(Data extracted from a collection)
- - -
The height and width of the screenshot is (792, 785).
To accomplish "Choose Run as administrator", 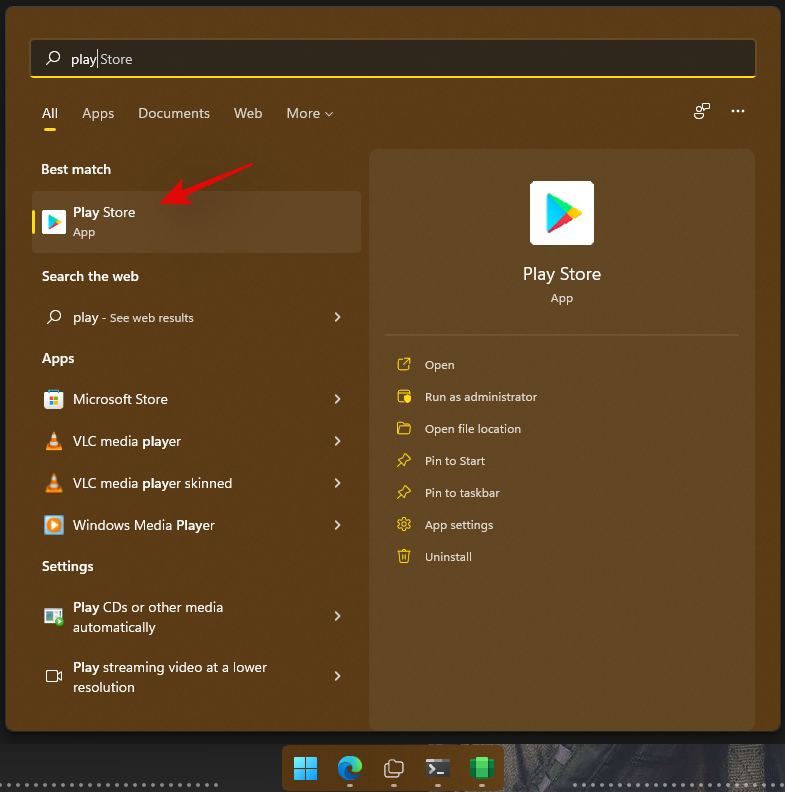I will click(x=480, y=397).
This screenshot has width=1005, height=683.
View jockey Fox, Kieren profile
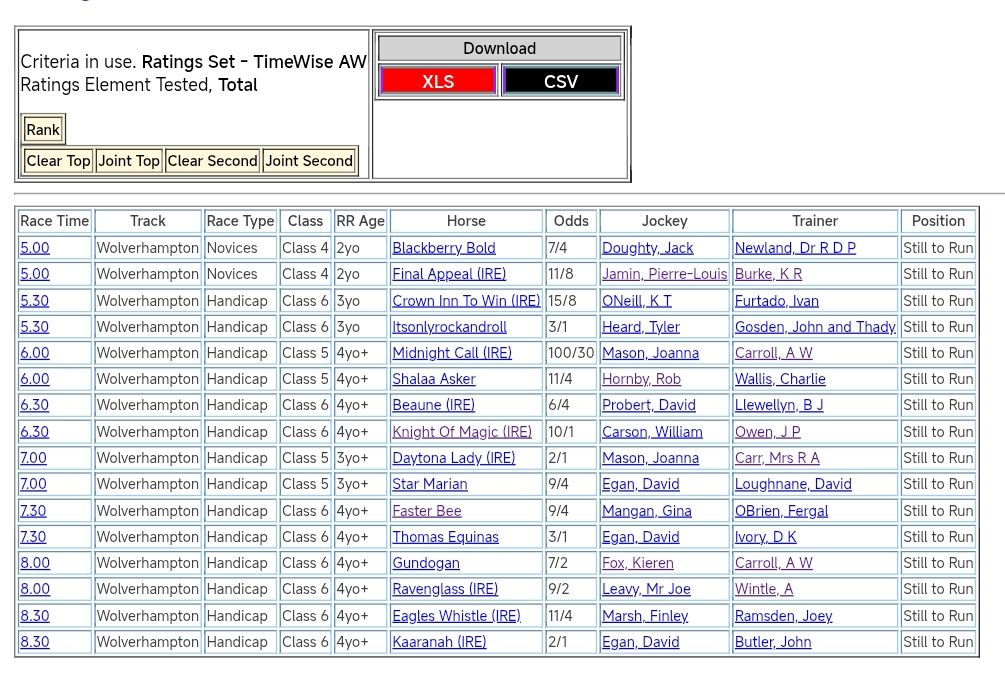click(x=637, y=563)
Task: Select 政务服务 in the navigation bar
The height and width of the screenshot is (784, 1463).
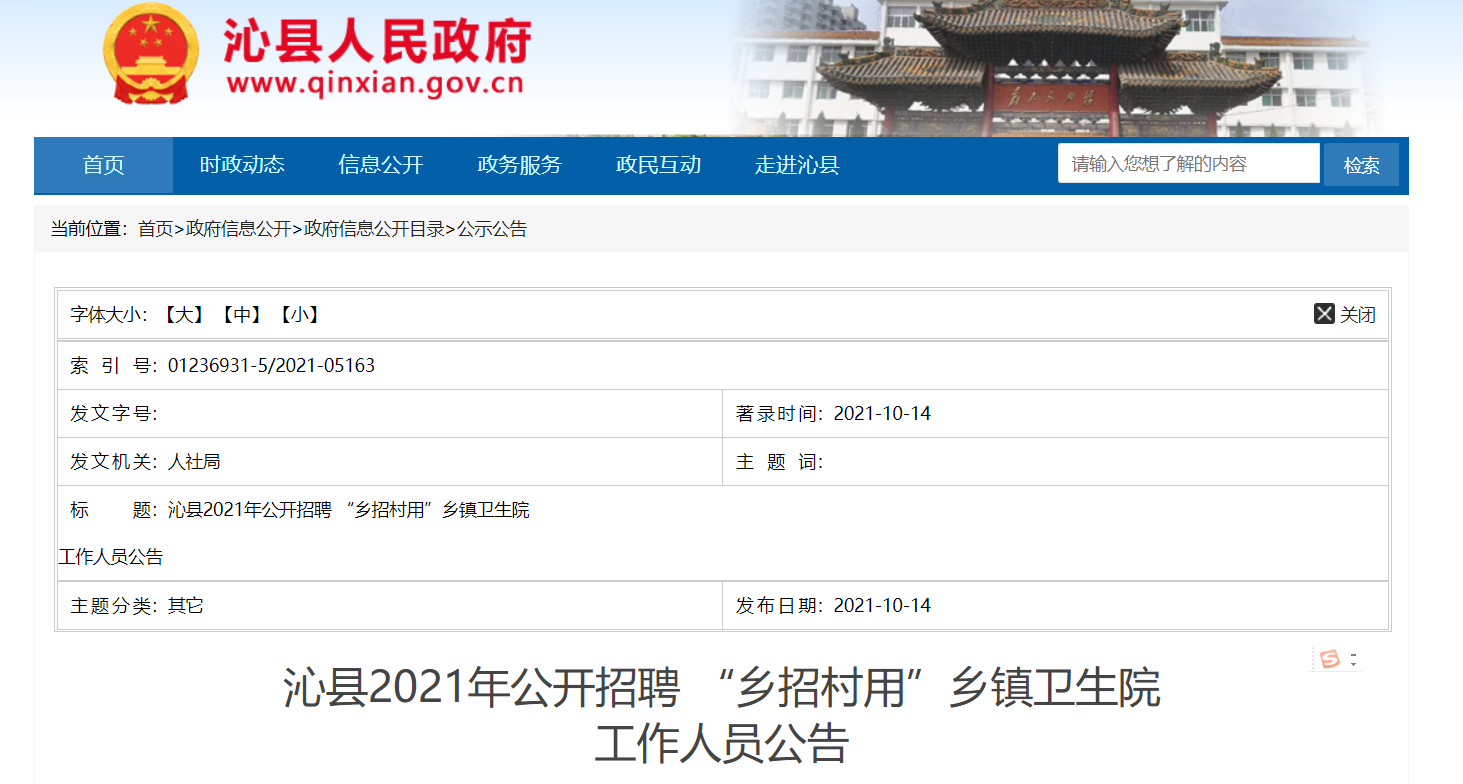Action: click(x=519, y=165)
- - -
*EXERCISE*
If pictures appear, drop them, and retype exactly the lines from the "The height and width of the screenshot is (784, 1463)." line through the last line of the data above.

*OUTPUT OF THE EXERCISE*
The height and width of the screenshot is (784, 1463).
Action: click(x=519, y=165)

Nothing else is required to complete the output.